For sure, he had praiseworthy characteristics and made praiseworthy decisions. But in my mind his legacy is much more deleterious than any of the current adulation will admit.

But I didn’t want to make a thing of it. It’s not about Mandela and me. Let it pass, I thought. So it was that I am pleased to see the comments of Bishop Thomas Tobin, bishop of Providence, Rhode Island.

“Many people around the world and in our own nation are mourning the loss of former South African President Nelson Mandela,” Bishop Tobin commented in a statement. “Indeed there is much to admire in Mandela’s long life and public service, particularly his personal courage and his stalwart defense of human rights.

“There is part of President Mandela’s legacy, however, that is not at all praiseworthy, namely his shameful promotion of abortion in South Africa. In 1996 Mandela promoted and signed into law the ‘Choice on Termination of Pregnancy Bill’ that, according to the New York Times, ‘replaced one of the world’s toughest abortion laws with one of the most liberal.’”

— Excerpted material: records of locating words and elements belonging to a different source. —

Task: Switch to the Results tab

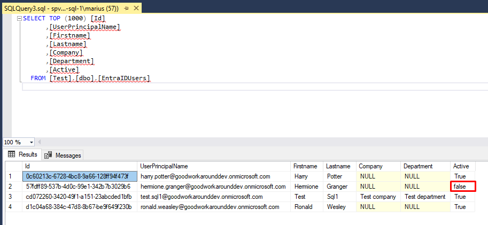Action: [22, 154]
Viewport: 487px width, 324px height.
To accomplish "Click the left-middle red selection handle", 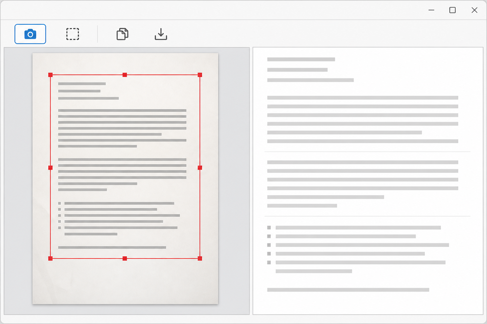I will [50, 168].
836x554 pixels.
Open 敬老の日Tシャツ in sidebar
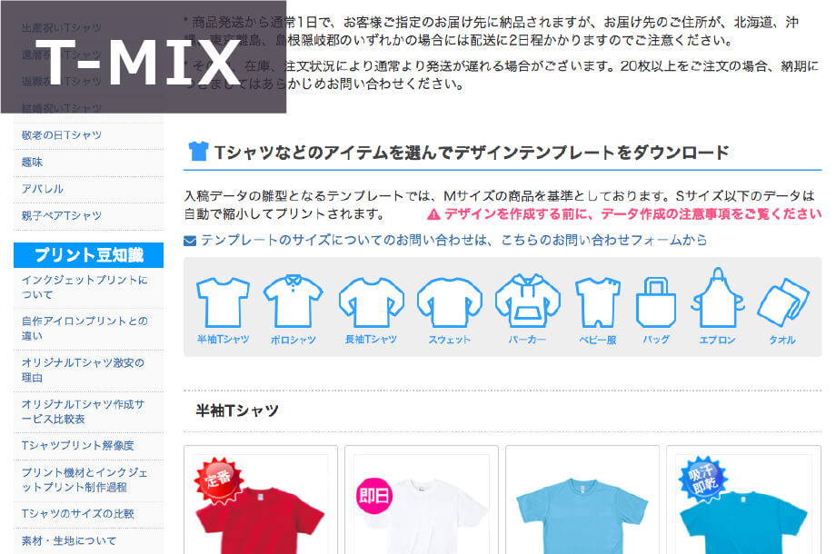(61, 135)
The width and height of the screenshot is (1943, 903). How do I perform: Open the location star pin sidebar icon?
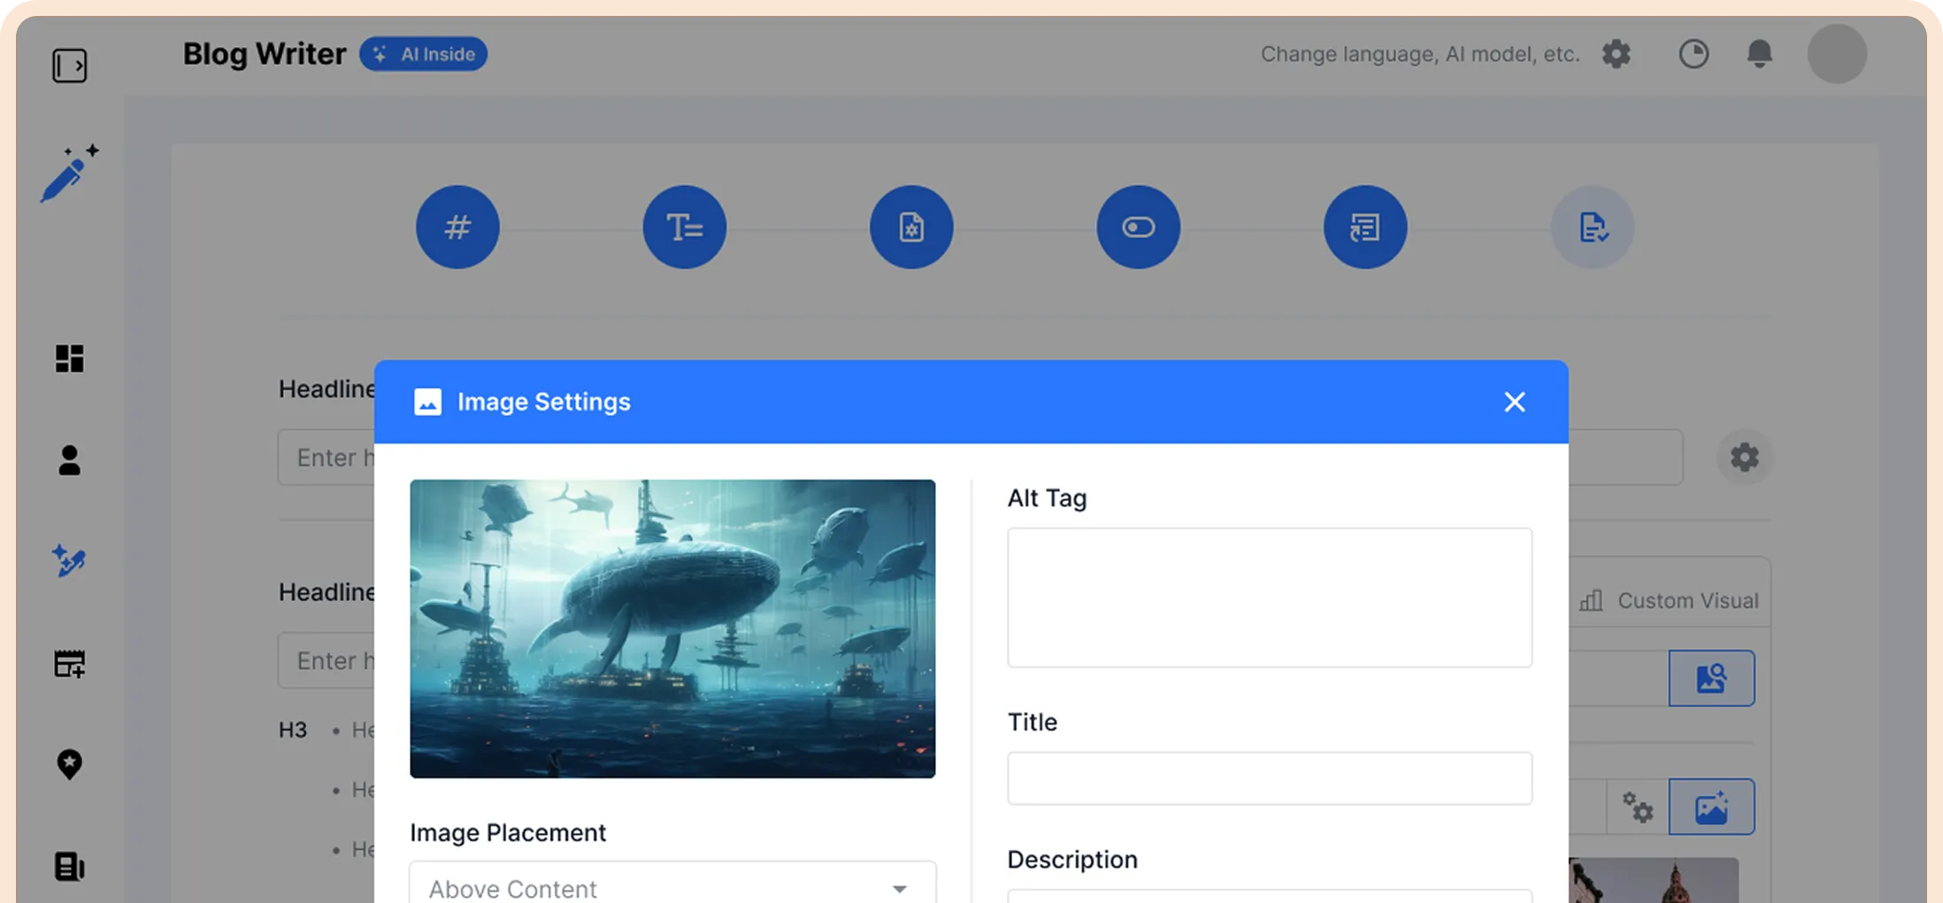pyautogui.click(x=69, y=764)
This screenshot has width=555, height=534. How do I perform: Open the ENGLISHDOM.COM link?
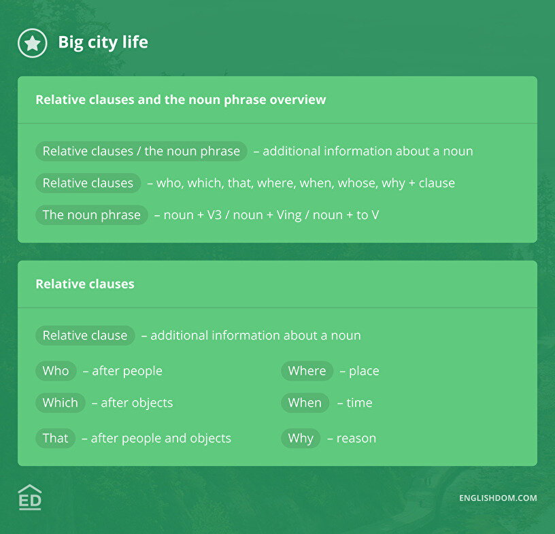pos(498,498)
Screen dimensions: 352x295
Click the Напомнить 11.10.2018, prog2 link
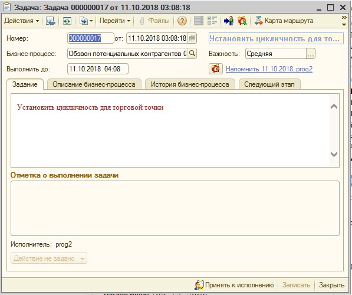tap(269, 69)
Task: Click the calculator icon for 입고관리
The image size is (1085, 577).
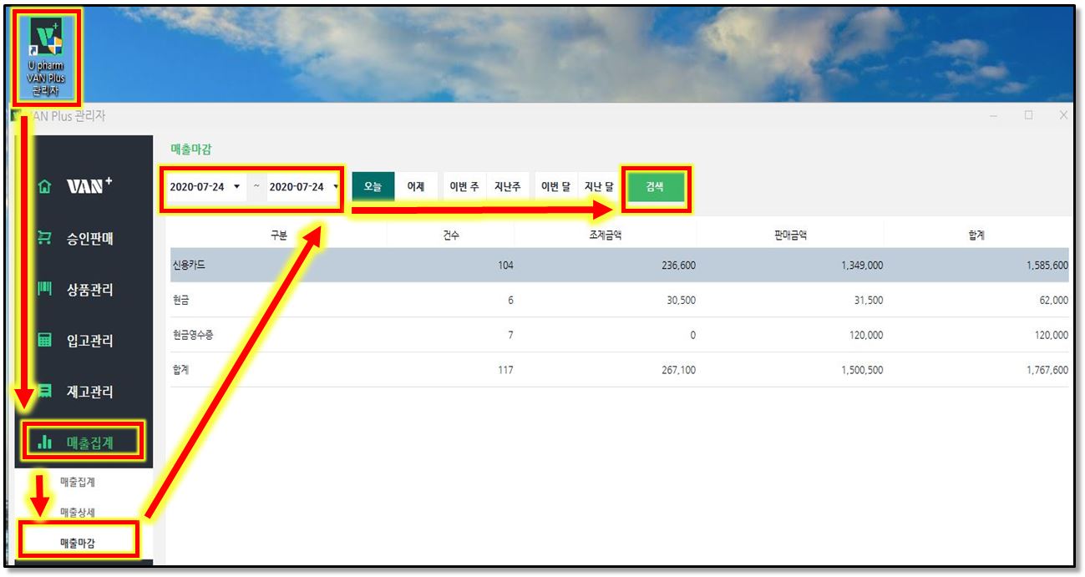Action: point(44,341)
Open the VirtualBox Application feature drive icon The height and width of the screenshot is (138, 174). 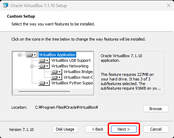click(x=31, y=55)
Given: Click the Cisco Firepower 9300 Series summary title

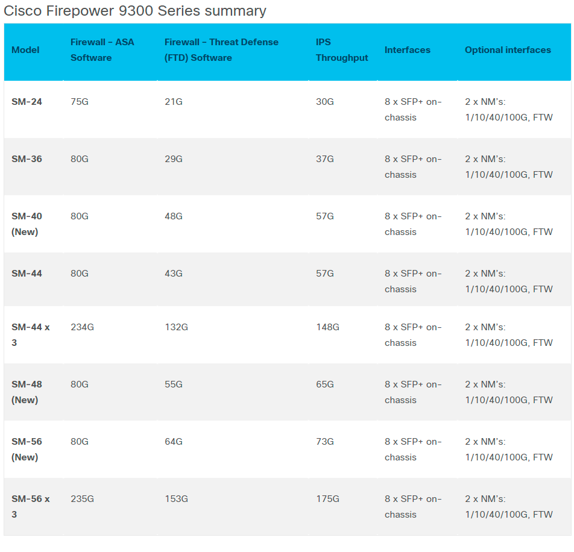Looking at the screenshot, I should coord(135,11).
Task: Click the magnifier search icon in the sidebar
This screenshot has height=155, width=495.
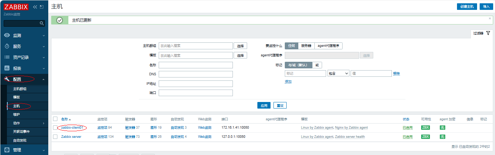Action: (x=42, y=23)
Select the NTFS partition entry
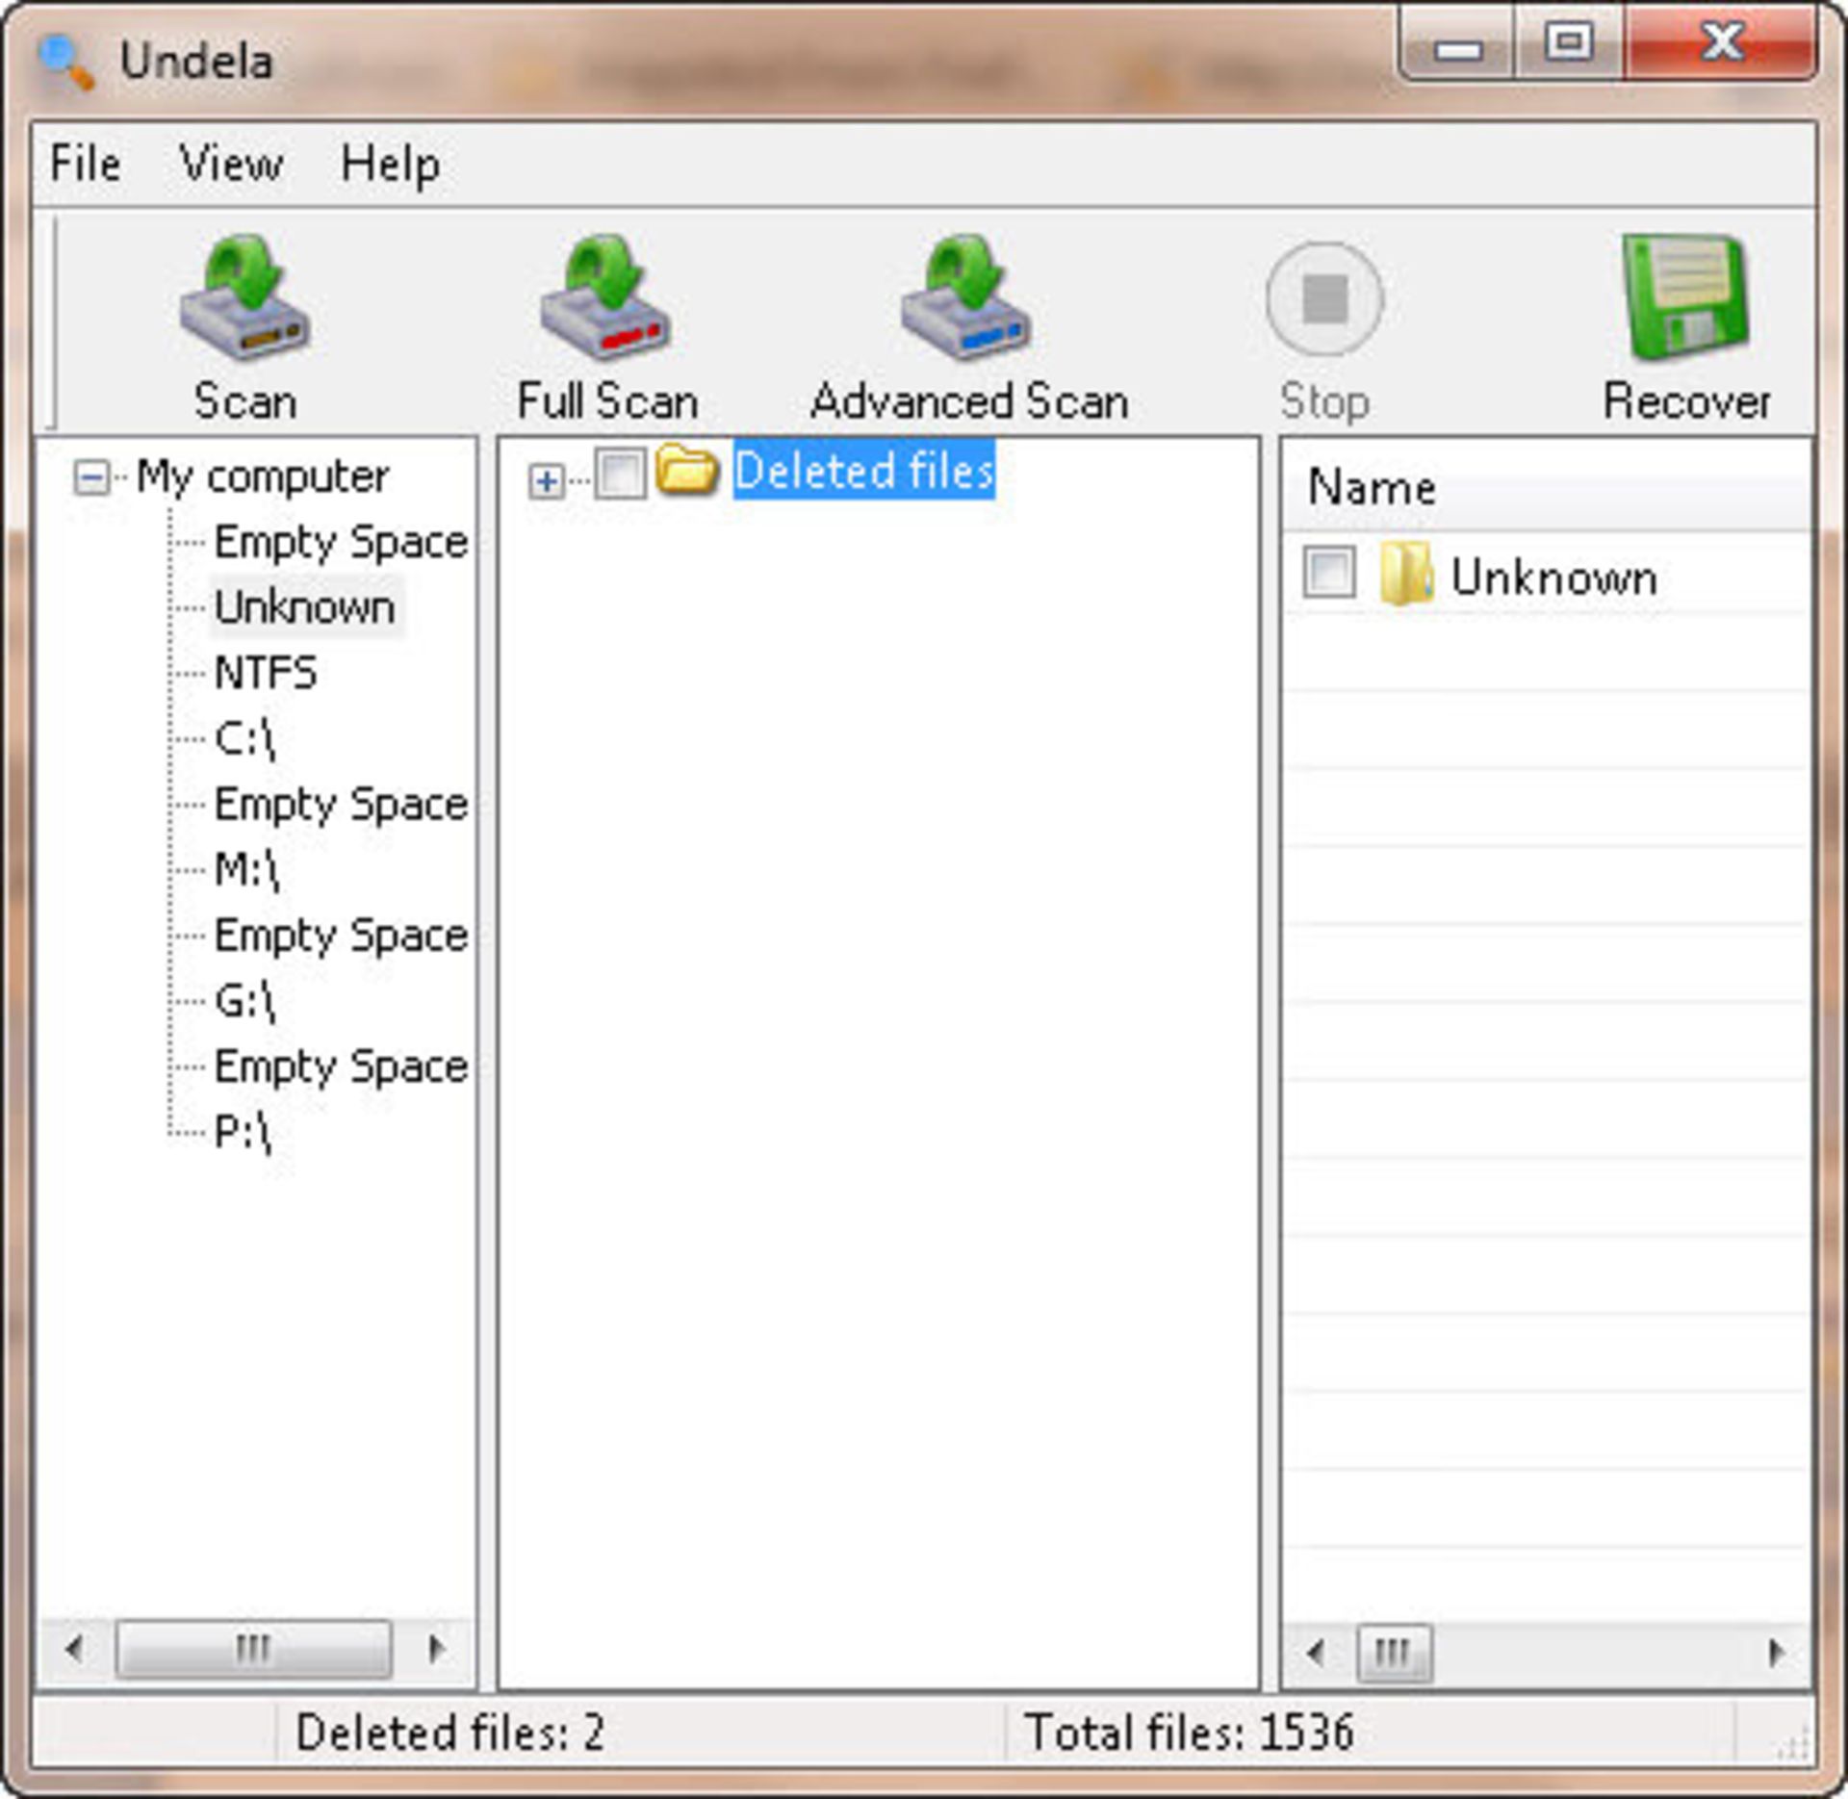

Tobin continues: “While we pray for the peaceful repose of President Mandela’s immortal soul and the forgiveness of his sins, we can only regret that his noble defense of human dignity did not include the youngest members of our human family, unborn children.”

Amen and amen.

Perhaps even more corageously, Archbishop Buti Tlhagale, President of the Southern African Catholic Bishops’ Conference said:

“Fifteen years have passed since abortion on demand was legalized in South Africa. Since then, it is estimated that over one million unborn children were denied the most fundamental of rights, the right to life”, said a statement on behalf of the Southern African Catholic Bishops’ Conference (SACBC), signed by Archbishop Buti Tlhagale, Archbishop of Johannesburg and President of the SACBC. “We remember those one million unborn babies. We regret that those children of God were denied the right to be born into God’s world and to enrich it with their own unique gifts and talents. We will never fully realize what we have missed because the law says that ‘abortion is fine’,” said the statement sent to Fides.

In the other, and perhaps even greater civil rights challenge of his time, Nelson Mandela completely failed and capitulated to the culture of death. That is his true legacy too.